Das entsprechende Schreiben lautet:

„Sehr geehrter Herr Dr. Sarrazin, in meinen Schreiben vom 23. Dezember 2004 sowie 14. März, 20. Mai und 8. Dezember 2005 an Sie hatte ich die Ansicht vertreten, dass bestimmt Vorschriften des Berliner Sparkassengesetzes im Widerspruch zu § 40 KWG stünden. Insbesondere müsse die „Berliner Sparkasse“ im Falle eines Erwerbs der Beteiligung an der Bankgesellschaft Berlin AG (nunmehr: Landesbank Berlin Holding AG) – und damit mittelbar an der Landesbank Berlin AG – durch private Investoren auf die Befugnis zur Führung der Bezeichnung „Sparkasse“ verzichten.

Demgegenüber verlangt das höherrangige und unmittelbar anwendbare Gemeinschaftsrecht, namentlich die Beihilfeentscheidung der Kommission vom 18. Februar 2004 und ein Schreiben der Generaldirektion Wettbewerb vom 29. September 2005, die Veräußerung der Beteiligung des Landes Berlin an der Bankgesellschaft Berlin AG in einem offenen, transparenten und diskriminierungsfreien Verfahren. Das bedeutet, dass sämtlichen potentiellen (privaten, öffentlichen, in- und ausländischen) Investoren die Beteiligung an der Bankgesellschaft so angeboten werden muss, dass es ihnen möglich ist, die Berliner Sparkasse fortzuführen.

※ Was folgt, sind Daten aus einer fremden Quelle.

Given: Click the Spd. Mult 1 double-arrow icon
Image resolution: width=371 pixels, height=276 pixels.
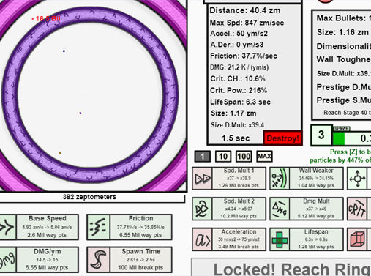Looking at the screenshot, I should coord(202,179).
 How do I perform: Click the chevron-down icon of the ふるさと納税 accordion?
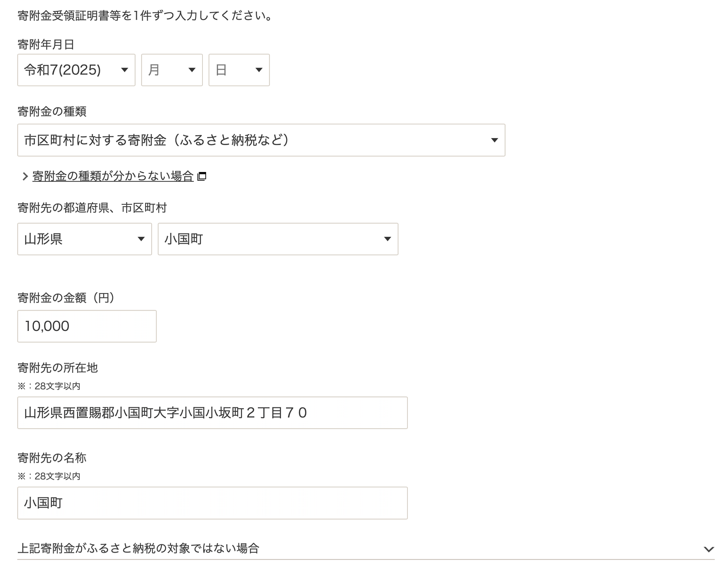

Der Bezeichnungsschutz für Sparkassen nach § 40 KWG wird demzufolge im Falle der an das Berliner Sparkassengesetz i.d.F.v. 18. Juni 2005 gebundenen „Berliner Sparkasse“ von höherrangigem und unmittelbar anwendbarem Gemeinschaftsrecht, namentlich der bezeichneten Beihilfeentscheidung der Kommission, dergestalt überlagert, dass die aufgrund des Berliner Sparkassengesetzes errichtete teilrechtsfähige Anstalt nicht durch den § 40 KWG an der Fortführung der Bezeichnung „Berliner Sparkasse“ gehindert wird. Voraussetzung dafür ist, dass die Anforderungen des Berliner Sparkassengesetzes vom 28. Juni 2005, insbesondere des Regionalprinzips, eingehalten werden.

Meine vorerwähnten Schreiben erkläre ich insoweit für obsolet.“

Das Land Berlin wird nunmehr gemäß den Beihilfeauflagen der Europäischen Kommission den Landesanteil an der Landesbank Berlin Holding AG von derzeit rd. 81 % im Jahr 2007 in einem diskriminierungsfreien Verfahren verkaufen. Parallel zu einem Bieterverfahren, das im Winter mit einer Ausschreibung beginnen wird, sollen dabei die Möglichkeiten einer Börsenplatzierung (Secondary Public Offering, SPO) geprüft werden. Für die Begleitung in diesem Verfahren hat das Land Berlin die Investmentbank UBS mandatiert. Der Erlös des Verkaufs soll genutzt werden, um so weit wie möglich die im Zuge der Rettung der Bankgesellschaft Berlin im Jahr 2001 durch das Land übernommenen Altlasten des Immobiliendienstleistungsgeschäfts abzudecken.